FRAGMENTO:
========================

Otros nombres fueron el de Melitón Manzanas, responsable de las torturas en Guipúzcoa, y, ya fuera de la Brigada, el capitán de la guardia civil Jesús Muñecas. Sin embargo, de entre todos ellos uno cogió especial relevancia por su especial crueldad y sadismo, como relatan sus víctimas.
Antonio González Pacheco, al que sus víctimas apodaron “Billy el Niño” por la facilidad con la que echaba mano a la pistola durante los interrogatorios. Por estos hechos, acabó convirtiéndose no solo en el más famoso de los policías torturadores, sino en el símbolo de todos ellos, y por esa razón fue elegido para ser la inspiración del infame y sádico inspector Guillermo Niño.
«… Doblegar su espíritu y su orgullo, y ver cómo de su insolencia y soberbia inicial pasaban a un estado de infantil catatonia (…) sabía, como le enseñó su mentor, que todo hombre tiene un punto de ruptura, un punto en el que la resistencia se resquebraja y cualquiera se viene abajo gimoteando y, entonces, puede cantar hasta el Ángelus. Y si no, la presión de la pistola en la sien hacía derrumbarse al más duro» (p. 12).
Cuando uno lee los hechos que relatan los testigos, tiene la impresión de que lo que en una unidad de policía democrática son corrupciones y abusos, en aquella otra formación de la policía antidemocrática era la norma y la obligación, de manera que, más que actuar como policía, podían llegar a hacerlo como matones de la mafia. Los relatos de las víctimas, algunas de ellas muy populares y nada cuestionables, son cuanto menos espeluznantes. En esta novela se narran algunos de estos métodos, los cuales fueron inspirados por el régimen nazi, tomados de algunos de estos testimonios y de los que Rodríguez Tejada describe en Zonas de libertad, incluida la práctica de contratar matones para dar a los detenidos palizas más contundentes. Así, durante el juicio, tenemos testimonios inventados, pero basados en aquellos. El testimonio de la señora Lluch, por ejemplo, está basado en el relato ofrecido por Lidia Falcón: «Recuerdo como si fuera ayer lo que me dijo al oído: Ya no traerás rojos de mierda a este mundo, puta asquerosa» (p. 205).

========================

INSTRUCCIONES DE LA TAREA:
Contesta estas preguntas según el fragmento:
1. ¿En qué provincia era Melitón Manzanas responsable de las torturas?
2. ¿Por qué apodaron sus víctimas "Billy el Niño" a Antonio González Pacheco?
3. ¿En qué relato se basa el testimonio de la señora Lluch?

========================

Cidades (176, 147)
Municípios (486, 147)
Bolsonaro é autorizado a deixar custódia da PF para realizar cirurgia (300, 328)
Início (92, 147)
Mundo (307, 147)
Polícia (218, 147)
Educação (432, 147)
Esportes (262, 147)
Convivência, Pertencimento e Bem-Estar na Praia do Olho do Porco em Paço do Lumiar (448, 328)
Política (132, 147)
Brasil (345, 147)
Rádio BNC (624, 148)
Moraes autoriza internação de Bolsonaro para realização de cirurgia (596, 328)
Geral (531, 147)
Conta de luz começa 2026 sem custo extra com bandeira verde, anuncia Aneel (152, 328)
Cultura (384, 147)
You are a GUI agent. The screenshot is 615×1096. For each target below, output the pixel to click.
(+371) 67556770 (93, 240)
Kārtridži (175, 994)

========================

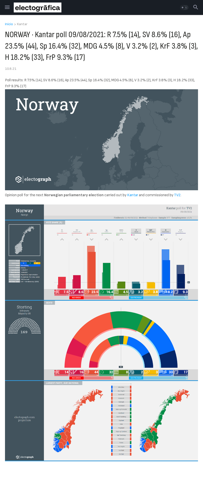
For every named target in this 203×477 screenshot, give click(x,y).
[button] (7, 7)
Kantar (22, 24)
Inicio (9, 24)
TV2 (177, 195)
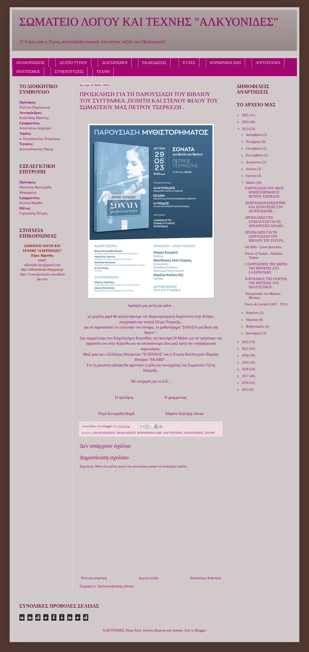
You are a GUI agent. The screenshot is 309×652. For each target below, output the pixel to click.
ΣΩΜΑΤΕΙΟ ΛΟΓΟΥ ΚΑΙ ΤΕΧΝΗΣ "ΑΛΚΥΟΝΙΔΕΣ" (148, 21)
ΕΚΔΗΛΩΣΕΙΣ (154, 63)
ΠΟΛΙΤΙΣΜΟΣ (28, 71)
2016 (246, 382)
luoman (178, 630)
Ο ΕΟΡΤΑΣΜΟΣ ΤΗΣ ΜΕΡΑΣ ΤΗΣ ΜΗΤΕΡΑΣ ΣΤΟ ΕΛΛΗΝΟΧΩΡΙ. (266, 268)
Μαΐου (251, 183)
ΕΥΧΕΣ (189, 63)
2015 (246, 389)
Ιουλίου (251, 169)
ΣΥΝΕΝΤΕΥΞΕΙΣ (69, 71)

========================

RESULTADO A CONTINUACIÓN:
1. En Guipúzcoa.
2. Por la facilidad con la que echaba mano a la pistola durante los interrogatorios.
3. En el relato ofrecido por Lidia Falcón.